Kolumne Bevor wir in Euphorie ausbrechen …

In einem sprechenden Fach wie der Allgemeinmedizin ist der Privatversicherte nämlich gegenüber gesetzlich Versicherten oder HzV-Patientinnen und -Patienten wirtschaftlich betrachtet eher weniger attraktiv. Bisher jedenfalls.
Aber jetzt, man höre und staune, soll sie wirklich kommen: die neue GOÄ. Ja, wirklich. Nicht nur als PowerPoint-Folie auf BÄK-Sitzungen oder ausgedruckt übergeben an Karl Lauterbach, sondern in echt. Also vielleicht. Irgendwann. Aber immerhin: Aus dem Gesundheitsministerium hört man, sie sei „überfällig“ – und wenn die Politik etwas für überfällig hält, passiert ja bekanntlich … naja, irgendwas.
Doch bevor wir in Euphorie ausbrechen, zurück ins Wartezimmer der Realität.
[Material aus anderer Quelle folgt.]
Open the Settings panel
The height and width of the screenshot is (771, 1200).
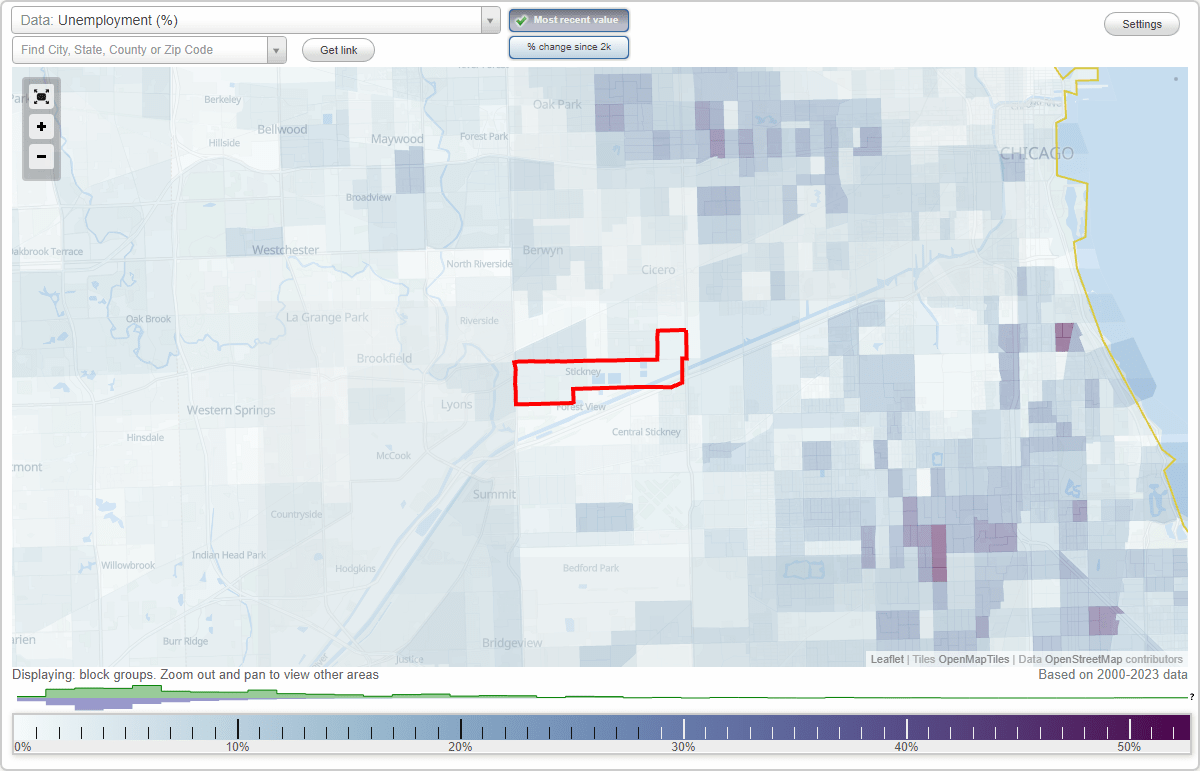pyautogui.click(x=1141, y=23)
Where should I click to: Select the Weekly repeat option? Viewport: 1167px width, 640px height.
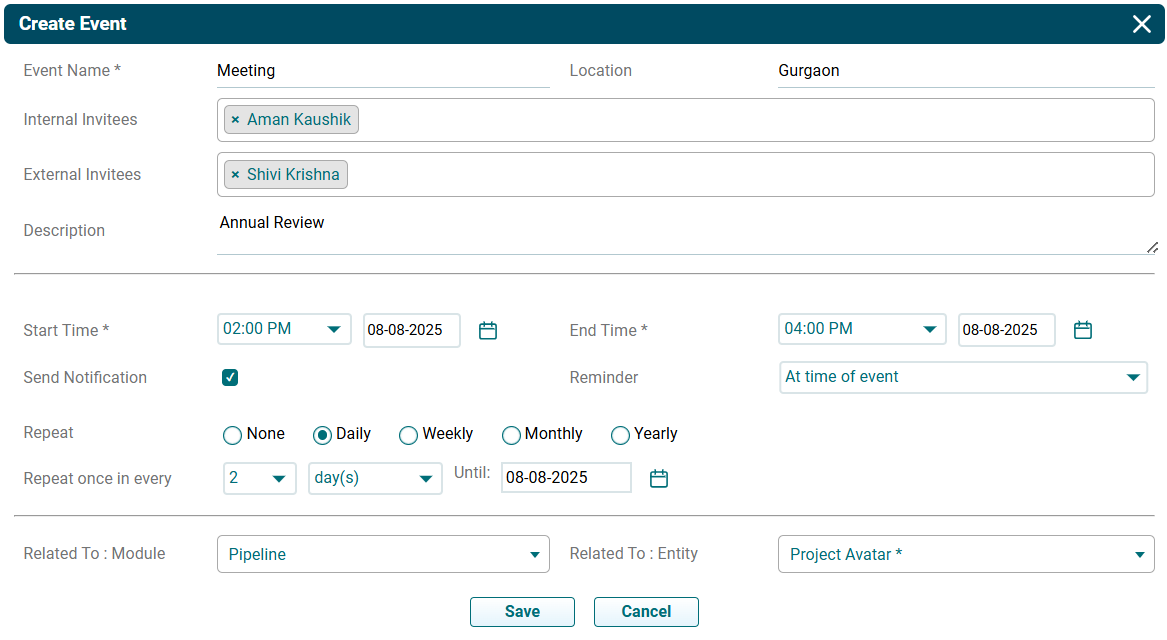[x=408, y=435]
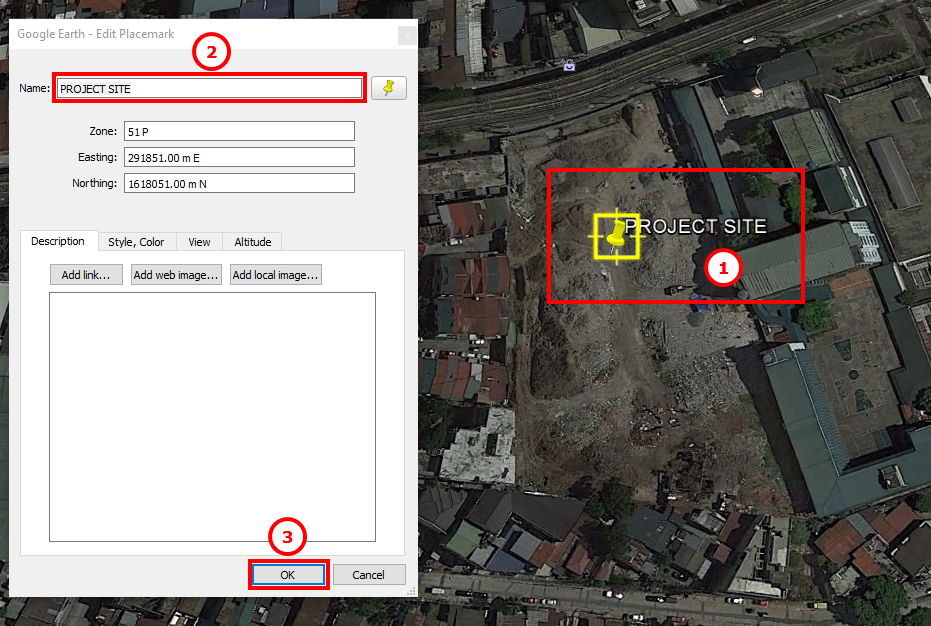The image size is (931, 626).
Task: Select the View tab
Action: 199,242
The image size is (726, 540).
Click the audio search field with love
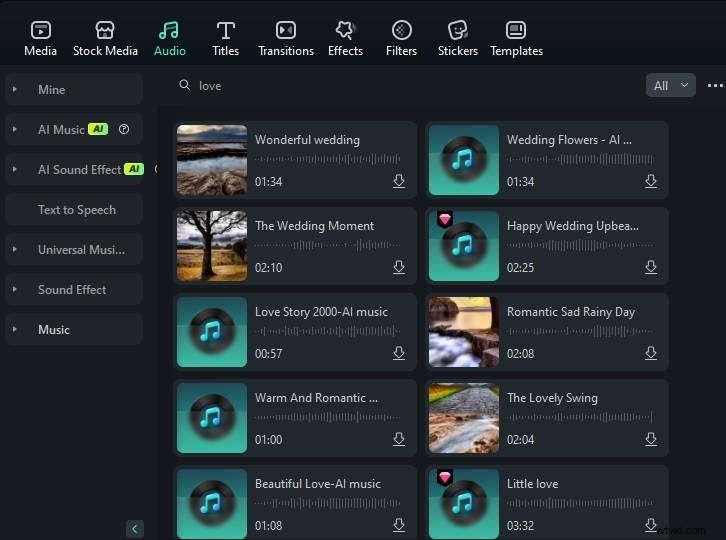[400, 86]
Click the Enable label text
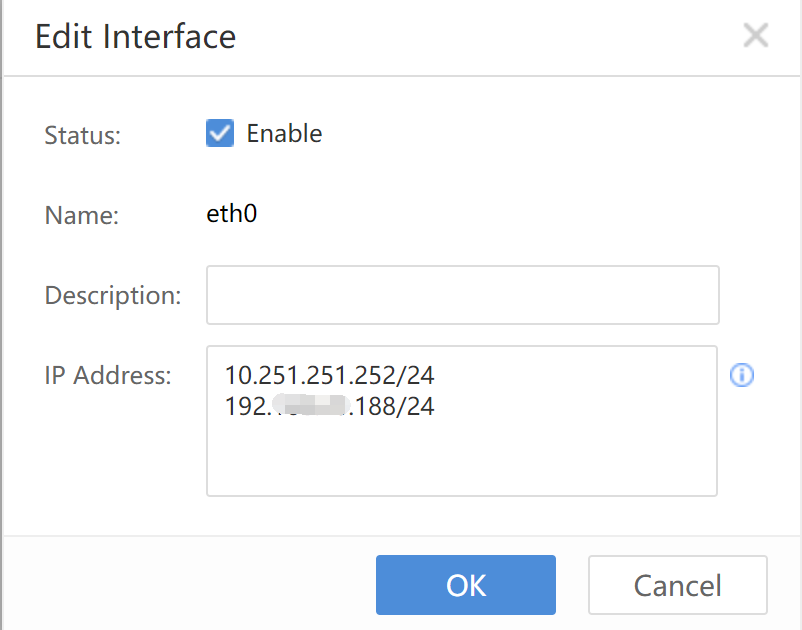802x630 pixels. [284, 133]
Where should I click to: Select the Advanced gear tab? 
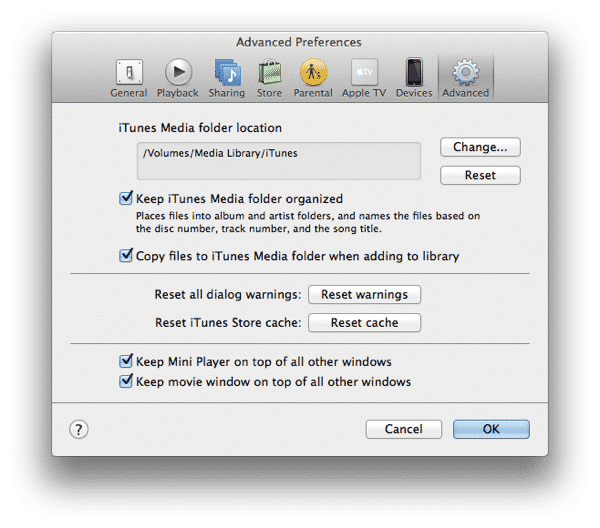click(466, 77)
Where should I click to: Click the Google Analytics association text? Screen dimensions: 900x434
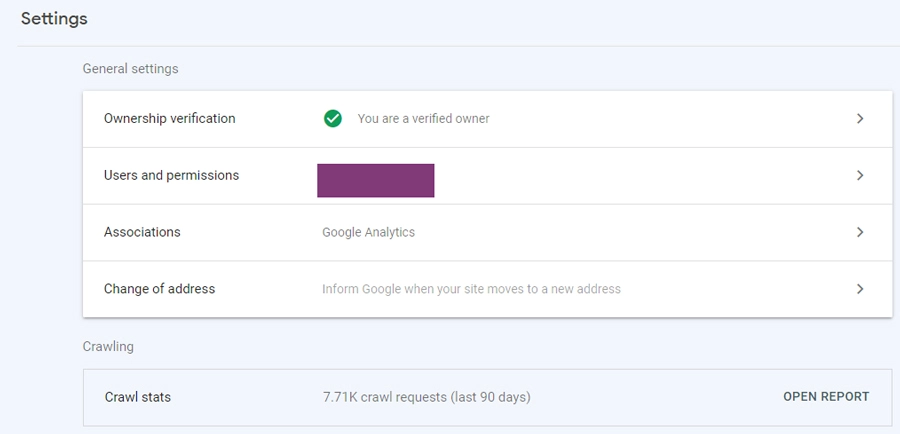(x=368, y=232)
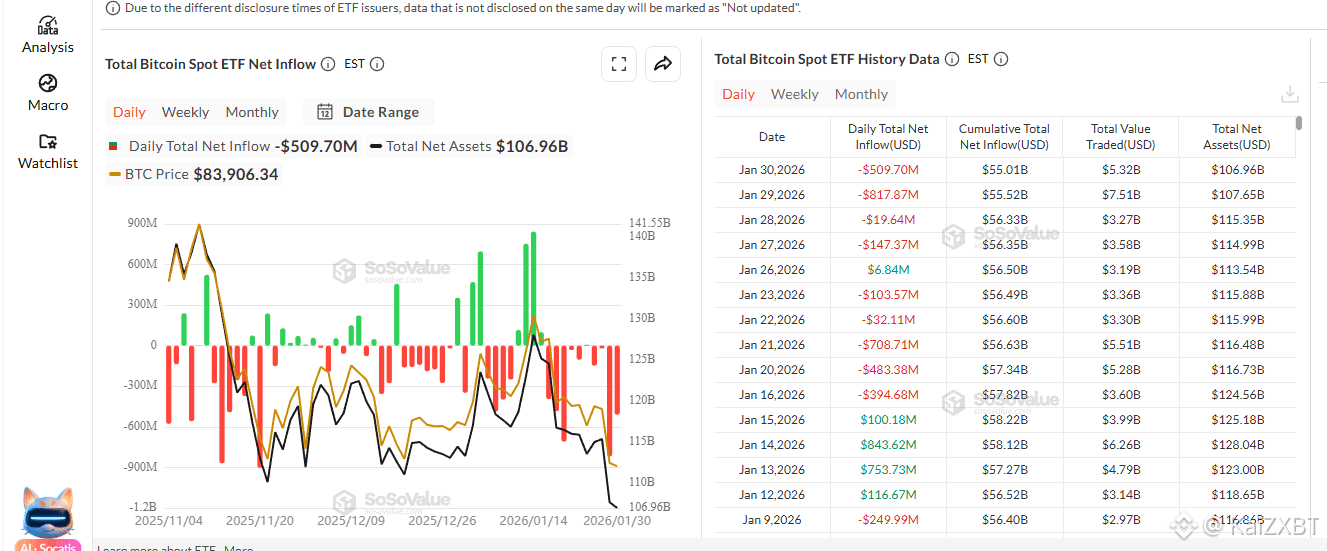Open the Analysis sidebar section
The width and height of the screenshot is (1327, 551).
point(48,35)
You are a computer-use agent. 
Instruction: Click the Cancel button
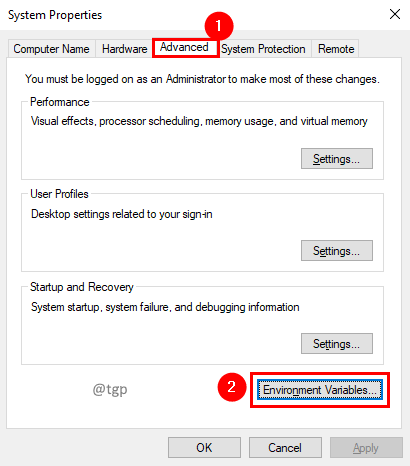click(285, 448)
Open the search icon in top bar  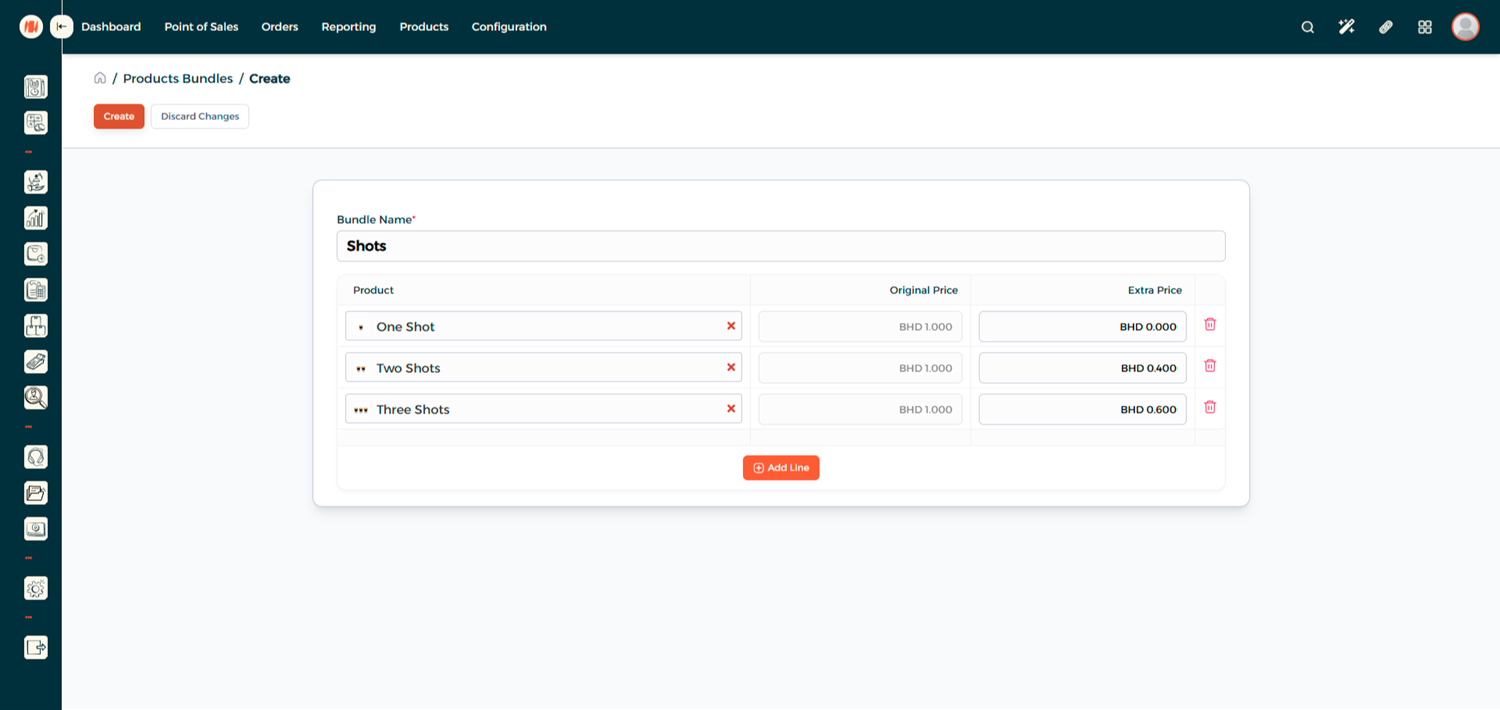pyautogui.click(x=1307, y=27)
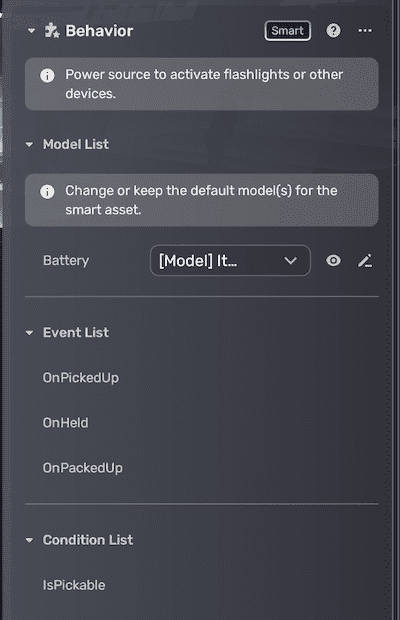Viewport: 400px width, 620px height.
Task: Click info icon in default model note
Action: pyautogui.click(x=47, y=191)
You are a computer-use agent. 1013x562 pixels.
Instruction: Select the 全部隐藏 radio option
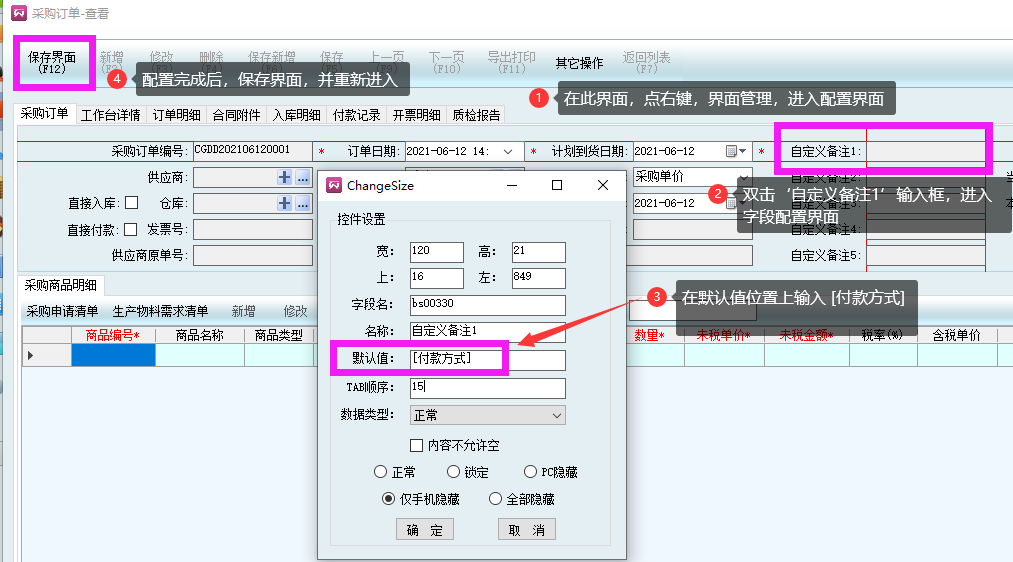pyautogui.click(x=495, y=499)
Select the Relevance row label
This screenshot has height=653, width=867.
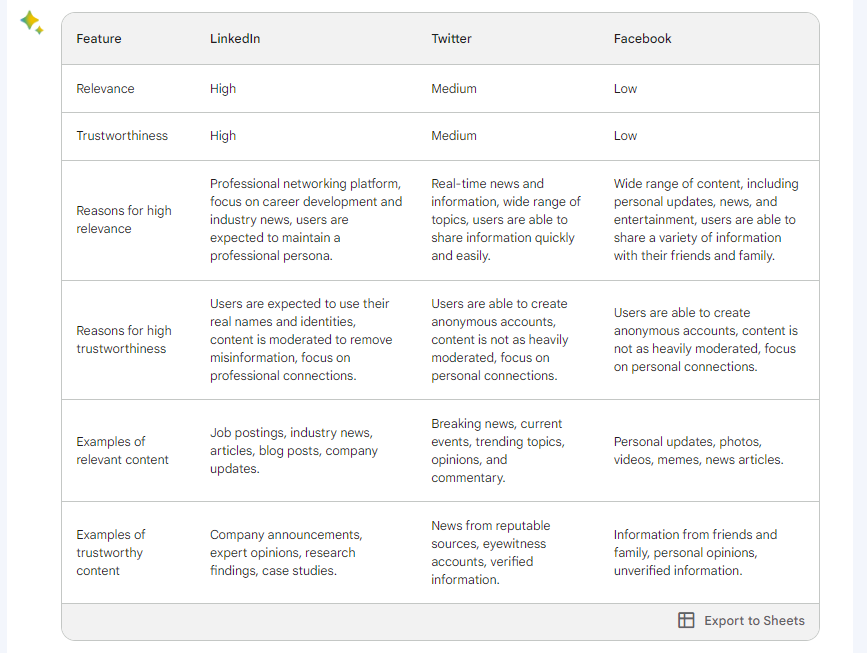click(105, 88)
Die aktuelle GOÄ stammt von 1996. 1996! Damals lief „Friends“ im Fernsehen, die meisten von uns hatten noch kein Handy, und der Satz „Künstliche Intelligenz in der Praxis“ bedeutete, dass sich regelmäßig gestriegelte Pharmavertretende in den Praxen aufhielten und Hochglanzprospekte (und vieles mehr) verteilten. Seither hat sich einiges geändert – die GOÄ nicht.
Digitalmedizin? Fehlanzeige. Telefonberatung? Unterbewertet. Delegierbare Leistungen? Nix. Wir alle improvisieren seit Jahren – mit analogen Ziffern für digitale Leistungen, mit Analogbewertungen und Kommentaren, die mehr Papier brauchen als der eigentliche Befundbericht. Und während wir mit schlechtem Gewissen steigern und argumentieren, kassiert die Autowerkstatt 120 Euro die Stunde für den Ölwechsel.
Also: Was bringt die neue GOÄ? Offiziell eine Modernisierung, die Leistungen zeitgemäß abbildet und die Ärzteschaft fair entlohnt. Faktisch aber möglicherweise einfach einen neuen Katalog, über den sich spätestens nach dem zweiten Abrechnungsquartal wieder alle aufregen. Aber man soll ja nicht immer alles schlechtreden.
Laut Entwurf soll es rund 5.500 Positionen geben (statt der jetzigen ca. 2.800), viele davon mit klareren Leistungsbeschreibungen. Klingt erstmal nicht schlecht. Auch Telemedizin, strukturierte Beratungen, Chronikerbetreuung und psychosoziale Gespräche sollen besser abgebildet werden.
Die Bewertung? Nun ja – man munkelt von regelmäßigen Anpassungen der Beträge an die Inflation. Wobei wir alle wissen, wie relativ „angepasst“ in der Gesundheitspolitik sein kann. Die Krux ist aber letztlich: Wer zahlt? Die Privatversicherungen sind – sagen wir – nur mäßig begeistert. Klar, eine neue GOÄ bedeutet höhere Kosten. Und höhere Kosten passen nie gut ins Geschäftsmodell. Schon jetzt kündigen manche PKVen an, dass sie „prüfend begleiten“ wollen. Heißt möglicherweise: mehr Diskussionen und mehr Kürzungen und Streit um Analogbewertungen – die es offiziell dann gar nicht mehr geben soll.
Und wir in der Praxis? Ich sehe es kommen: Erst lernen wir den neuen Katalog auswendig (Spoiler: Tun wir nicht!), dann kommen neue Softwareupdates (die wie immer am Montagmorgen nicht funktionieren) und schließlich erklären wir tausendmal, warum das Beratungsgespräch jetzt auf einmal eine Ziffer 0815b mit Zuschlag X und Faktor Y ist. Fakt ist: Wir werden uns wieder anpassen müssen.
So what: Die GOÄ neu wird endlich kommen und wir hoffen, dass sich unsere Anpassungsleistung lohnt. Aber wir sollten die neue Gebührenordnung kritisch begleiten, unbedingt. Nur wer seine Leistungen kennt, kann sie auch abrechnen. Und nur wer abrechnet, kann sich am Ende leisten, für die Patientinnen und Patienten da zu sein.
In diesem Sinne: Augen auf bei der Ziffernwahl – und bitte nicht vergessen, auch mal die Ziffer 1 zu setzen. Die gibt’s nämlich immer noch. Auch in der neuen GOÄ.